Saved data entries
------------
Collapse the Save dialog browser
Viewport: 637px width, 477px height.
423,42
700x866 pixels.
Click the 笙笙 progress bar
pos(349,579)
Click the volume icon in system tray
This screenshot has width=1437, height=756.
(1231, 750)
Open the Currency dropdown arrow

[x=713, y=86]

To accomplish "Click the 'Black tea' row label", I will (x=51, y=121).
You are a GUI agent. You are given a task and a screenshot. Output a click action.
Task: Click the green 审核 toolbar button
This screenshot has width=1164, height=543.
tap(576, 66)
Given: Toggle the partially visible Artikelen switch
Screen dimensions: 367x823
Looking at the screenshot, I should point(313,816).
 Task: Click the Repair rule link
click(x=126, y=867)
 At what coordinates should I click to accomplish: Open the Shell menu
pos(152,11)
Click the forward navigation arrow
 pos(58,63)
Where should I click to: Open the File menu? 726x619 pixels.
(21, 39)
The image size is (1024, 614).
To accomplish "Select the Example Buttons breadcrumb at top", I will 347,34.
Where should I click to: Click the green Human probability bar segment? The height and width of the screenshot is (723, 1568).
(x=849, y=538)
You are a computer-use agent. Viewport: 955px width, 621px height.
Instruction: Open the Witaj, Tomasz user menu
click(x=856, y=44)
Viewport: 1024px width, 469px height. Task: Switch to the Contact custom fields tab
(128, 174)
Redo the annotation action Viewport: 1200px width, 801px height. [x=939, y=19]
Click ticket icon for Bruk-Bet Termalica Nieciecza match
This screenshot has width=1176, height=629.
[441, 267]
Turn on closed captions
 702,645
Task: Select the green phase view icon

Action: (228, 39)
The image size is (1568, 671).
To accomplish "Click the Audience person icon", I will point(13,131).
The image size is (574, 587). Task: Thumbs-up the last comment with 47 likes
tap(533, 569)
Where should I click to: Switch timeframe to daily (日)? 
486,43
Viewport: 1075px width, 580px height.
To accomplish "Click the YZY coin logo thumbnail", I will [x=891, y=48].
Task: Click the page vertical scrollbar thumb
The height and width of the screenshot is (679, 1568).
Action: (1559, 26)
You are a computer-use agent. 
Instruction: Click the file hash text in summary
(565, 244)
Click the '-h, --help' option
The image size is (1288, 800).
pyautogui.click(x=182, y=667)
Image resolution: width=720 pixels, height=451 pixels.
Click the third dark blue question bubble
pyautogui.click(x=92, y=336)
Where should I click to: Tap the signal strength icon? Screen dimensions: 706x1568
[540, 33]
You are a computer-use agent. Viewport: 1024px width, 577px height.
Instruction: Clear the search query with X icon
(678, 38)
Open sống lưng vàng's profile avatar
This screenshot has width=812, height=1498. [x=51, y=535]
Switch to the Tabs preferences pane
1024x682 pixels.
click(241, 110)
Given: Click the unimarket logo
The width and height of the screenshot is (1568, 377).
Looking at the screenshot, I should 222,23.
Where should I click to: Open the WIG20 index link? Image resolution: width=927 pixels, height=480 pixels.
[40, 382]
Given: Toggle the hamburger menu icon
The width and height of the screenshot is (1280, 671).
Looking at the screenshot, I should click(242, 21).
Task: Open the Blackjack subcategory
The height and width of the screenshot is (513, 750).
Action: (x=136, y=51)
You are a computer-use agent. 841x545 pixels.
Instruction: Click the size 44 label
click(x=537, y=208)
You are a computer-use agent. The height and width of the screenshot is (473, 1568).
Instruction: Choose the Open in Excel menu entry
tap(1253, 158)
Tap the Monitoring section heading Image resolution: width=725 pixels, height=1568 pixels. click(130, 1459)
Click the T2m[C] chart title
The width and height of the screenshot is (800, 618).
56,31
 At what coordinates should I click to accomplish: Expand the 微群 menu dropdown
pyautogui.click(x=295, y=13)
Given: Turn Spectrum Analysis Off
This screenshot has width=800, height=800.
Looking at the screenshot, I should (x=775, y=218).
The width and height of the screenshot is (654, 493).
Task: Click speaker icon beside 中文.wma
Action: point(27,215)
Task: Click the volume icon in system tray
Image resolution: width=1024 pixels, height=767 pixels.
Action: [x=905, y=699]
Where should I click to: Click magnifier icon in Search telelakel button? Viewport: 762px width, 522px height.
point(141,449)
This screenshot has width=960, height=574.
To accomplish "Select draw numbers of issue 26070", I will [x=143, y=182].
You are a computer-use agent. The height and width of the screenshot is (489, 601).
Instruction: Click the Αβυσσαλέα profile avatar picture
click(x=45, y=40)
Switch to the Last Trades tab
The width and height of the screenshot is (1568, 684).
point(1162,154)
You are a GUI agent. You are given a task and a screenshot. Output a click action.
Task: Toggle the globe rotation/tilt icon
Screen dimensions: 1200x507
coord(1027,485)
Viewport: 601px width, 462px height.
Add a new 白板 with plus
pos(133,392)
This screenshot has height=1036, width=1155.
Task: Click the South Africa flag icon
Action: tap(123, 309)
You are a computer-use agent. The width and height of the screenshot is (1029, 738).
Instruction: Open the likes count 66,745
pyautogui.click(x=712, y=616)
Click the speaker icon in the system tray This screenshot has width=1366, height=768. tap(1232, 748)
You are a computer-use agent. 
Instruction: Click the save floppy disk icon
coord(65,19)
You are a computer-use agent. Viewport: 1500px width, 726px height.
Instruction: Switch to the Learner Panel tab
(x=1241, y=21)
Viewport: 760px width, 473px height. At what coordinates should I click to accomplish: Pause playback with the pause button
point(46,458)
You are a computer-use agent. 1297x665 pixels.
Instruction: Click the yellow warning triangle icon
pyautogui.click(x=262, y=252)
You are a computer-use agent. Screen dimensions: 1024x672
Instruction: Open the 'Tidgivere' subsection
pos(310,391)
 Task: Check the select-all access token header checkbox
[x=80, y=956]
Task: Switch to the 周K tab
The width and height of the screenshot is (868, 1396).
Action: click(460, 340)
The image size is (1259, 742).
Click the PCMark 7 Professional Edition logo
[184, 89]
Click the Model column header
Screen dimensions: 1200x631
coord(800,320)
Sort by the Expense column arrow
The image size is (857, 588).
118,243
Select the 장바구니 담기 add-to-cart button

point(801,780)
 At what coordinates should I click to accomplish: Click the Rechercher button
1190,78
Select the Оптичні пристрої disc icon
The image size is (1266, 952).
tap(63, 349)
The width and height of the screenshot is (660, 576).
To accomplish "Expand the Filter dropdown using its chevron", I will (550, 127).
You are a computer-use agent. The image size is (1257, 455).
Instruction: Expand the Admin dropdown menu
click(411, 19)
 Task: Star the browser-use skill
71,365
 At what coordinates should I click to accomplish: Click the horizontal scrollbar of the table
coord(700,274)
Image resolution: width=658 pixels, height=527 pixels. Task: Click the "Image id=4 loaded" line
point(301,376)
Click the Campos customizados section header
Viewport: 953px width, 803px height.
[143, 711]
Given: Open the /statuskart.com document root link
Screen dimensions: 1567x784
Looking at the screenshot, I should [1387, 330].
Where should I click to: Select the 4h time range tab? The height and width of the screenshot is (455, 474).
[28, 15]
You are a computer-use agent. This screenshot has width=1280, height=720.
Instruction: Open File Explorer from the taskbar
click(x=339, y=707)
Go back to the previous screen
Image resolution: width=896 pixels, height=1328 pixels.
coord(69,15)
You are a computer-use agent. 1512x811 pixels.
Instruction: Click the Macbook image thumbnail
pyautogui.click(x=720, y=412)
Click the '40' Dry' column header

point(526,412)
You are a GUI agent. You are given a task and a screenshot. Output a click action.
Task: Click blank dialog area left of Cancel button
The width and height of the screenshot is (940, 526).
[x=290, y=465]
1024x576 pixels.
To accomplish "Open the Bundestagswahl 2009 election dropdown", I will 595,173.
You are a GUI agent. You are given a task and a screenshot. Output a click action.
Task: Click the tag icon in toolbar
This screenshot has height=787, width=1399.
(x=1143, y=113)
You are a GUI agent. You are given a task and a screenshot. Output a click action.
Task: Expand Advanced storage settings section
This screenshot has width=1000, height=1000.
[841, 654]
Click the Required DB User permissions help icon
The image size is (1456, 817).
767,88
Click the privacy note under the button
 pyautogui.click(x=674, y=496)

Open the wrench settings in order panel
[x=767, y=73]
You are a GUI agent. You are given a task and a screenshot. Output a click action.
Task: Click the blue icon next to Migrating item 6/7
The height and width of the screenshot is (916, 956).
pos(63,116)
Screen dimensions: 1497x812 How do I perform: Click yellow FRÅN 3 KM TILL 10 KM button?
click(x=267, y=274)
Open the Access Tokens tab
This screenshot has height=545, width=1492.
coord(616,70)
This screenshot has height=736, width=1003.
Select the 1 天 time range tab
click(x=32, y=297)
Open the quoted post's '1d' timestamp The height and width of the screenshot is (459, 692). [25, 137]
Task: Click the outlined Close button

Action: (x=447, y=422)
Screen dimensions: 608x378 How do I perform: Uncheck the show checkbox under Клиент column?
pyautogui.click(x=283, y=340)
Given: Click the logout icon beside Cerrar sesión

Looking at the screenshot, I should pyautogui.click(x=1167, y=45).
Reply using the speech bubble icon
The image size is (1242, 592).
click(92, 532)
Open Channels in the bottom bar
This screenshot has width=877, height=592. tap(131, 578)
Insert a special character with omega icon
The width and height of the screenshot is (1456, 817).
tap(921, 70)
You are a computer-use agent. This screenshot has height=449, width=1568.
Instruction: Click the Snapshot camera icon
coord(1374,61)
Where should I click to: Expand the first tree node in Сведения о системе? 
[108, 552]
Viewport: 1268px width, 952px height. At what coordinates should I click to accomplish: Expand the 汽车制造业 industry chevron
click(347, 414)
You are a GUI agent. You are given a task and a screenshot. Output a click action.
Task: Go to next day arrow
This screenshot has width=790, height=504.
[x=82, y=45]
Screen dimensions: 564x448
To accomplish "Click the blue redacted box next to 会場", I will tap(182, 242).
------------
*EXERCISE DESCRIPTION:* Tally the lines above containing "Toggle". Answer with the count only.

*SOLVED PROBLEM:* 3